The dictionary selection_strategy should have the below form. The example values shown here are the defaults and any parameters that are not specified will use these values as defaults:

{
    "pool": {
        "top": 0,
        "mid": 0,
        "bottom": 0,
        "random": 0
    },
    "parents": {
        "weighting_function": lambda x: 1,
        "n_parents": 2
    }
}

The significance of these values is as follows:

  • pool
    • top (int) – number of genomes to select from the top (end) of the pack (by fitness)
    • mid (int) – number of genomes to select from the middle of the pack (by fitness)
    • bottom (int) – number of genomes to select from the bottom (start) of the pack (by fitness)
    • random (int) – number of genomes to select at random
  • parents
    • weighting_function (func) – function for converting a fitness score into a probability for selecting an individual as a parent (default is uniform weighting); higher weights indicate a higher probability of being selected
    • n_parents (int) – number of parents to select for each offspring

Note

It is recommended that the weighting_function return only positive values. While Holland can handle weighting functions that return negative values, this presents an ambiguous case in terms of converting weighted scores to probabilities. Current handling of this case aims to minimally distort probabilities, but results may not be exactly what you expect.

Generation Parameters

When creating the population for the next generation, a few optional parameters can be set:

  • n_random (int) – number of fully random genomes to introduce to the population in each generation
  • n_elite (int) – number of (most fit) genomes to preserve for the next generation
  • population_size (int) – size of the population in each generation (required if an initial population is not given)
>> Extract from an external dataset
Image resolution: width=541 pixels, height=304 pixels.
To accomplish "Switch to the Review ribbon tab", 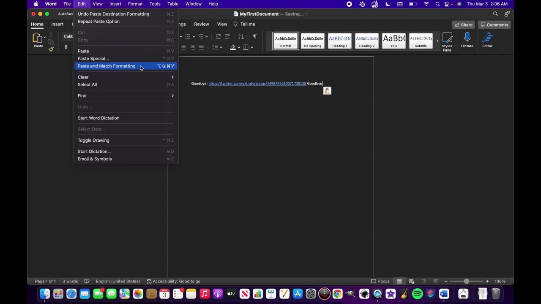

These values should be placed in the generation_params dictionary.

Fitness Storage Options

To measure performance improvements over the generations, fitness statistics can be stored for each generation. If enabled, the statistics recorde are max, min, mean, median, and standard deviation. Values can be stored either to a file (csv) or in memory and returned by evolve(). By default fitness statistics are not recorded.

The following options are available:

  • should_record_fitness (bool) – determines whether or not to record fitness
  • format (str) – file format (options: ‘csv’, ‘memory’); if ‘memory’, stats are returned as second element of tuple in evolve()
  • file_name (str) – name of the file to write to
  • path (str) – location of the file to write

See the fitness subsection of Storage for more on how these values are used.

Genome Storage Options

To record snapshots of the population over the generations genomes and their corresponding fitness scores (in the same format returned by evaluate_fitness()) can be recorded. If enabled, individuals will be selected according to the specified strategy and stored to a file (json). Additionally, by setting should_record_on_interrupt to True (which is independent of the value of should_record_genomes), genomes will be recorded if an unhandled exception is thrown during execution. By default genomes are not recorded.

The following options are available:

  • should_record_genomes (bool) – determines wether or not to record genomes at all
  • record_every_n_generations (int) – recording frequency
  • should_record_on_interrupt (bool) – determines wether or not to record genomes if an unhandled exception (including KeyboardInterrupt) is raised
  • format (str) – file format (options: ‘json’)
  • file_name (str) – name of the file to write to
  • path (str) – location of the file to write
  • should_add_generation_suffix (bool) – determines whether or not to append ‘-generation_{n}’ to the end of file_name
  • top (int) – number of genomes and scores to select from the top of the pack (by fitness)
  • mid (int) – number of genomes and scores to select from the middle of the pack (by fitness)
  • bottom (int) – number of genomes and scores to select from the bottom of the pack (by fitness)

See the genomes and fitnesses subsection of Storage for more on how these values are used.